**MATERIAL SUPPLIED**:
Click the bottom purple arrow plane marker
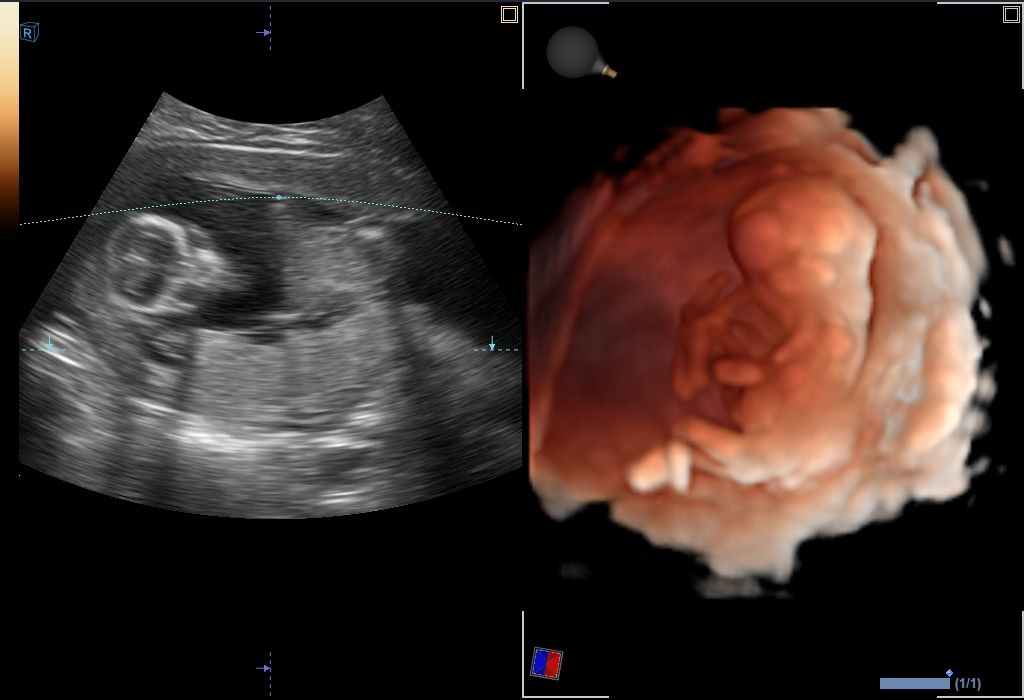click(x=263, y=667)
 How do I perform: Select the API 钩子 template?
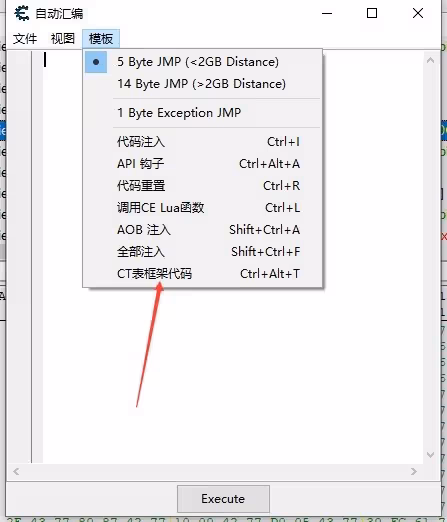click(x=203, y=164)
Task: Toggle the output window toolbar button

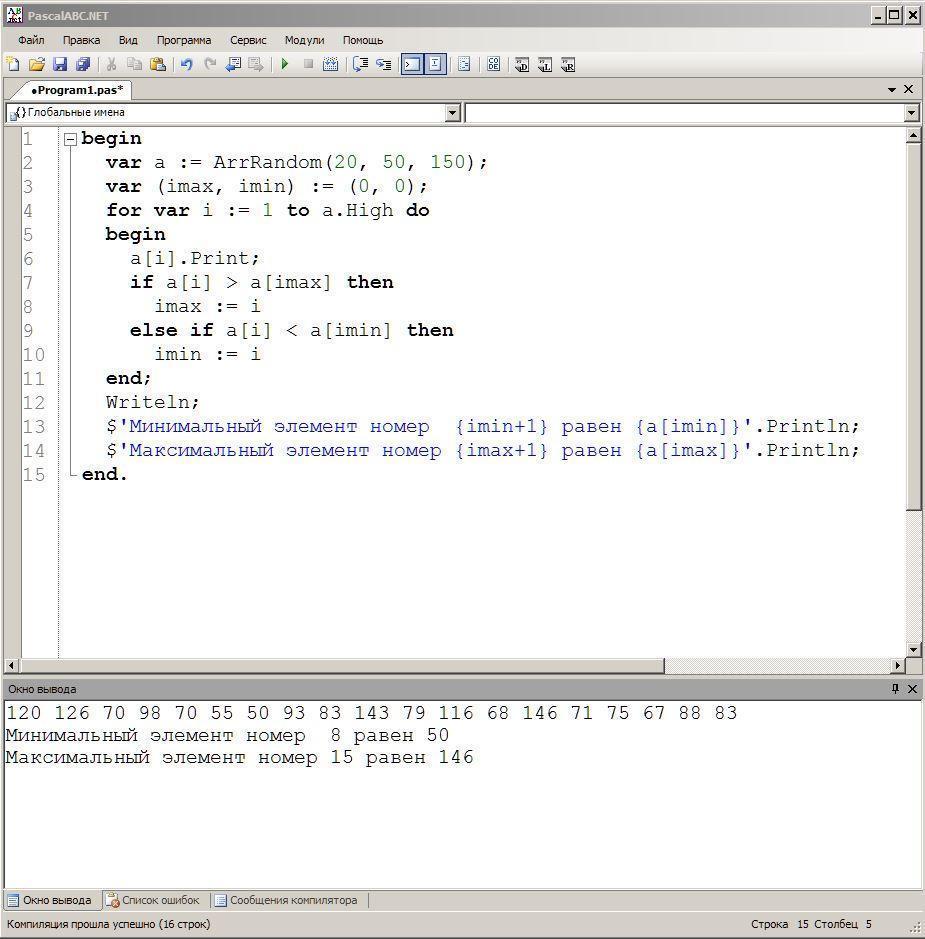Action: [x=412, y=65]
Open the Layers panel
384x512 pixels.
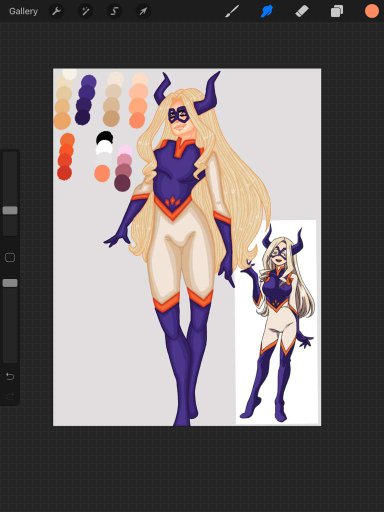[x=337, y=11]
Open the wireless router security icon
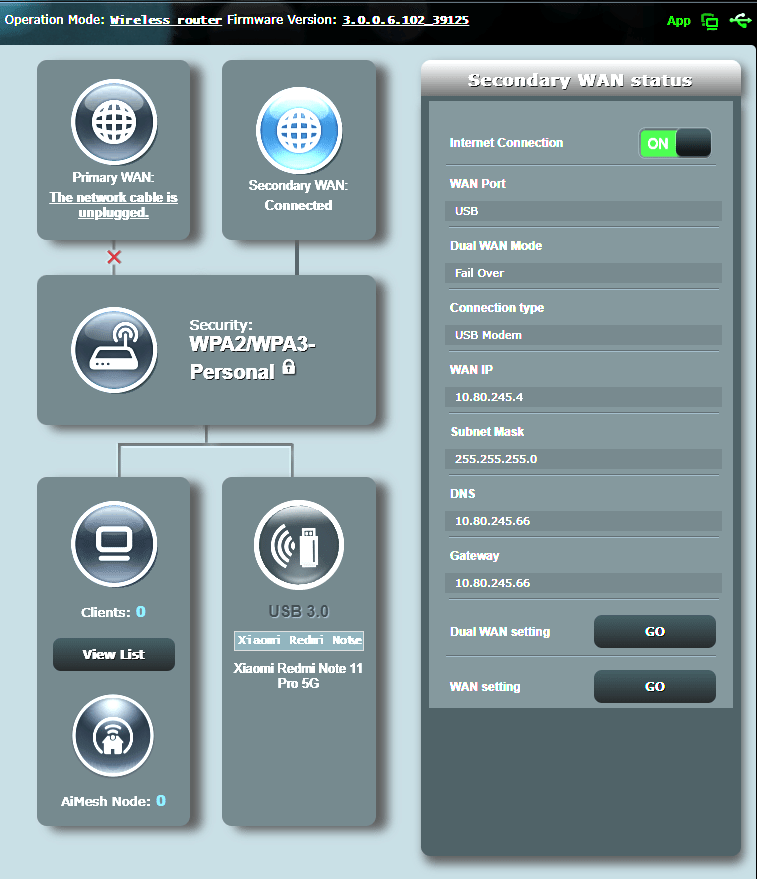 pyautogui.click(x=113, y=350)
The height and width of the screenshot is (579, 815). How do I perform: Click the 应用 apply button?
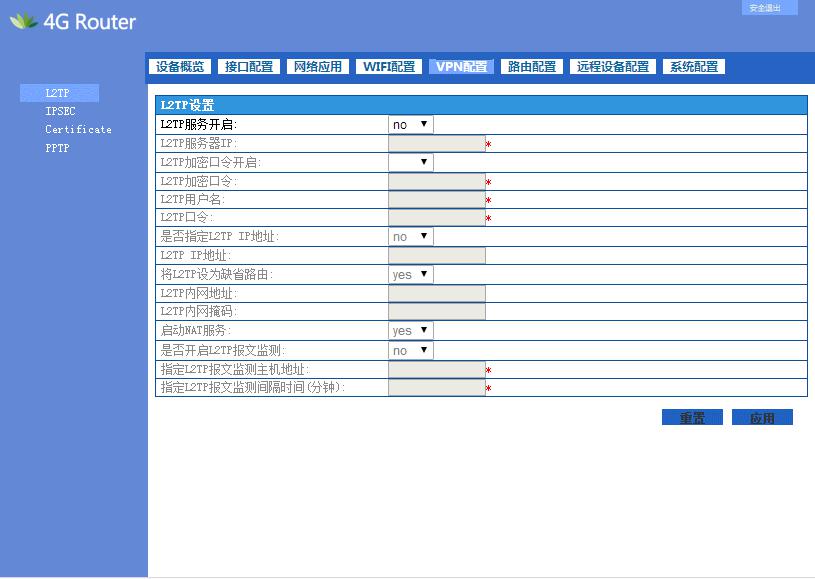762,418
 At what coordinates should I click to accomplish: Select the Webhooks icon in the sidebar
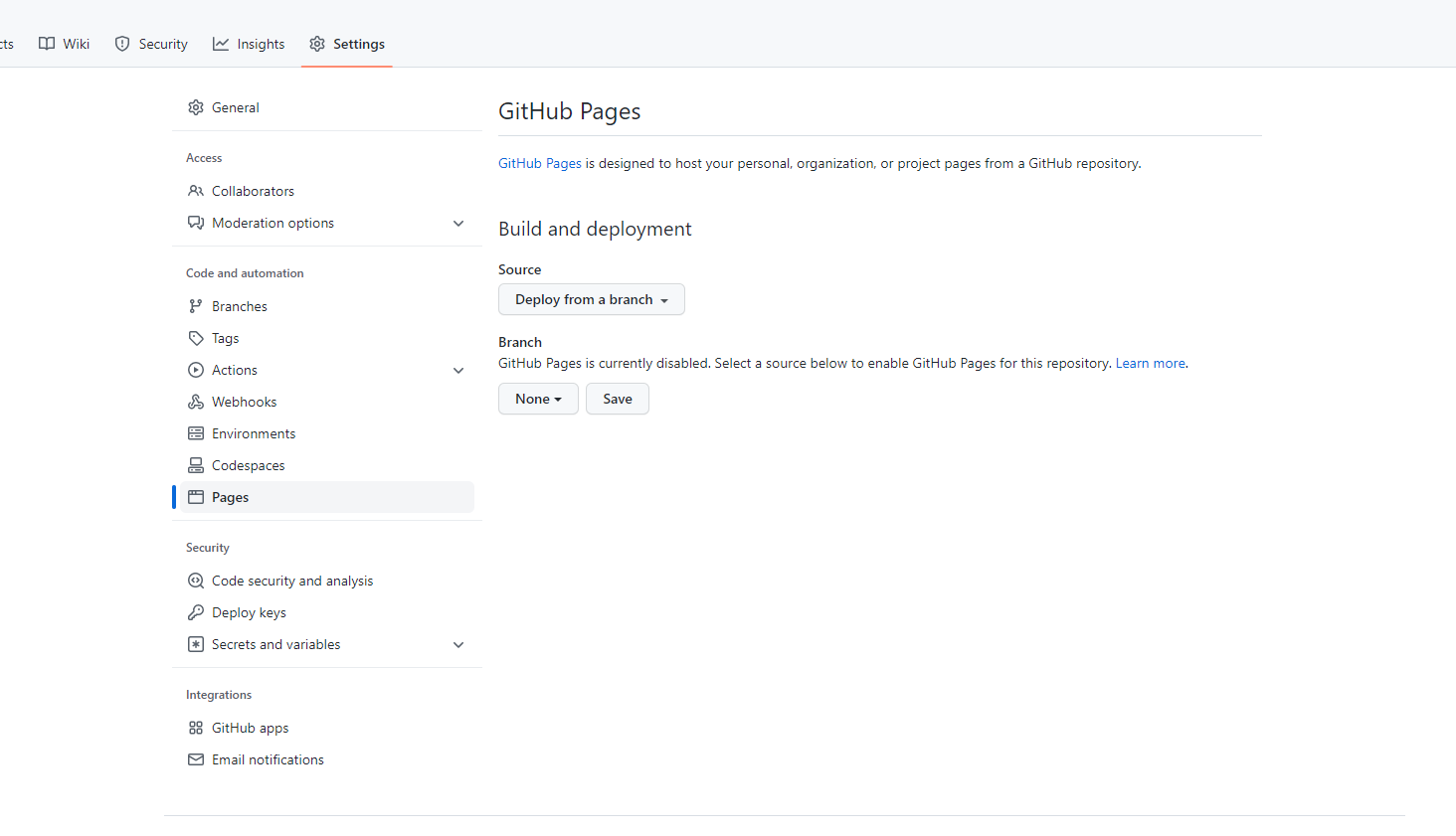click(196, 402)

**TASK REQUIREMENTS**:
Copy the entries above exactly from the line with "At what coordinates" down to their last line, both ends included. Do not copy any pictures.

**ANSWER FOR THE TASK**:
 At what coordinates should I click to accomplish: Select the Webhooks icon in the sidebar
click(196, 402)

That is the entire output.